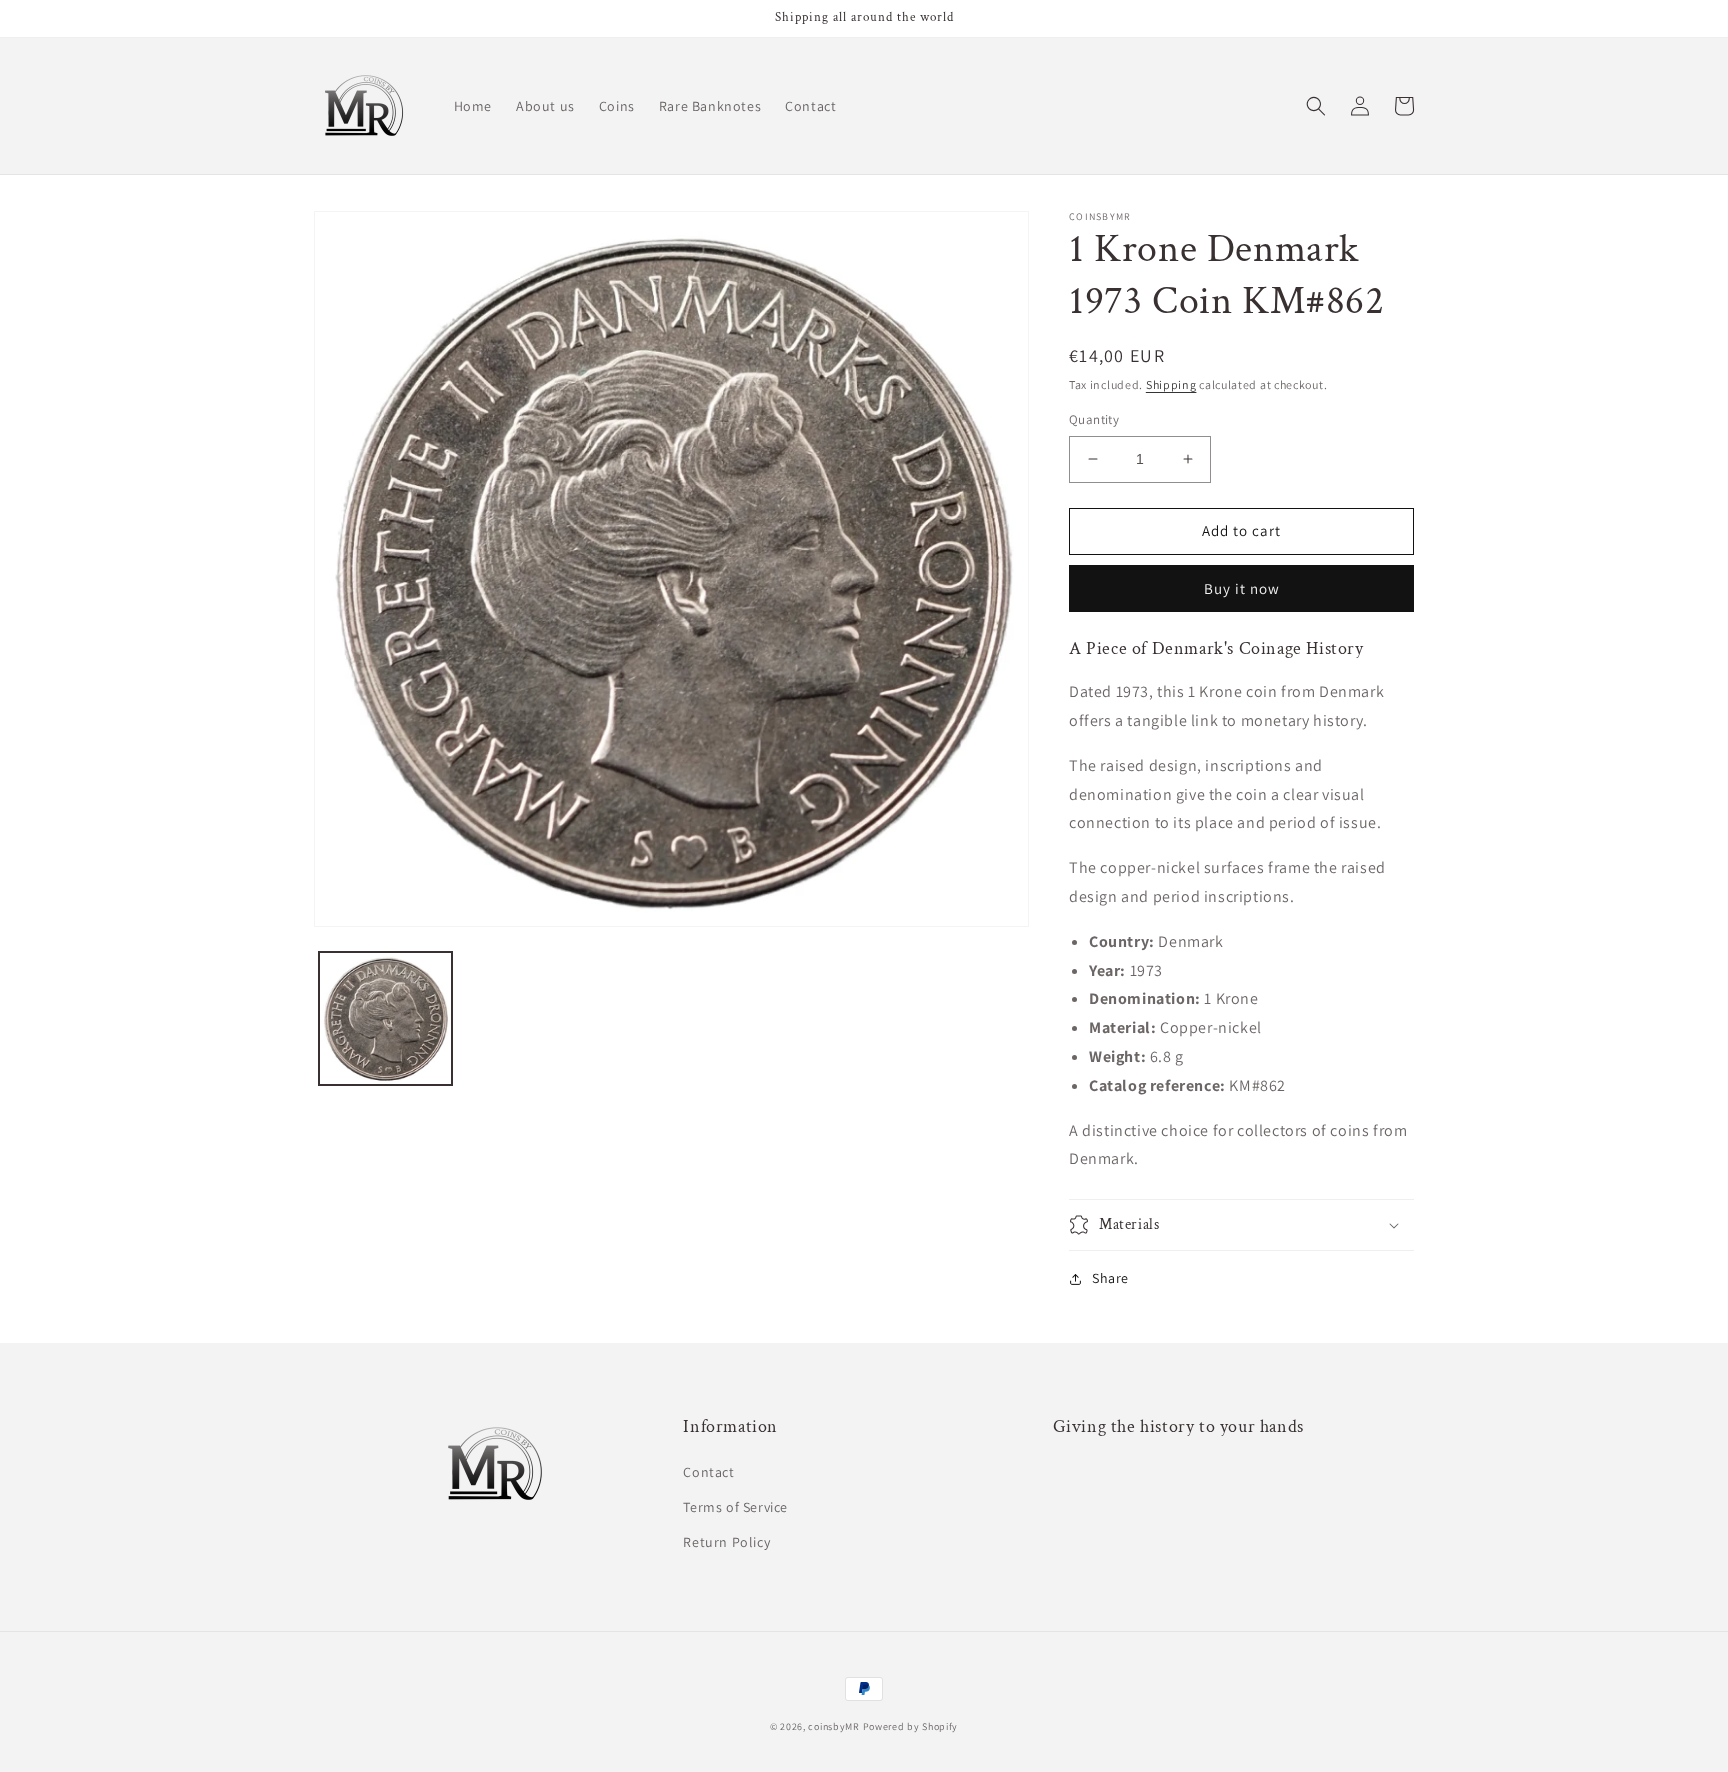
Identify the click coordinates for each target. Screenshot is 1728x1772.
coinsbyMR (833, 1726)
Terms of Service (735, 1507)
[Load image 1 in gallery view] (385, 1018)
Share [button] (1110, 1278)
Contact (708, 1472)
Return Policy (726, 1542)
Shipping (1171, 384)
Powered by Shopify (911, 1726)
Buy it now (1242, 588)
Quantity (1094, 419)
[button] (1316, 106)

++++

- [Assignment]:
Output every entry above exactly, minus the pictures.

- [Expected output]:
Identify the click coordinates for each target. Screenshot is 1728x1772.
coinsbyMR (833, 1726)
Terms of Service (735, 1507)
[Load image 1 in gallery view] (385, 1018)
Share [button] (1110, 1278)
Contact (708, 1472)
Return Policy (726, 1542)
Shipping (1171, 384)
Powered by Shopify (911, 1726)
Buy it now (1242, 588)
Quantity (1094, 419)
[button] (1316, 106)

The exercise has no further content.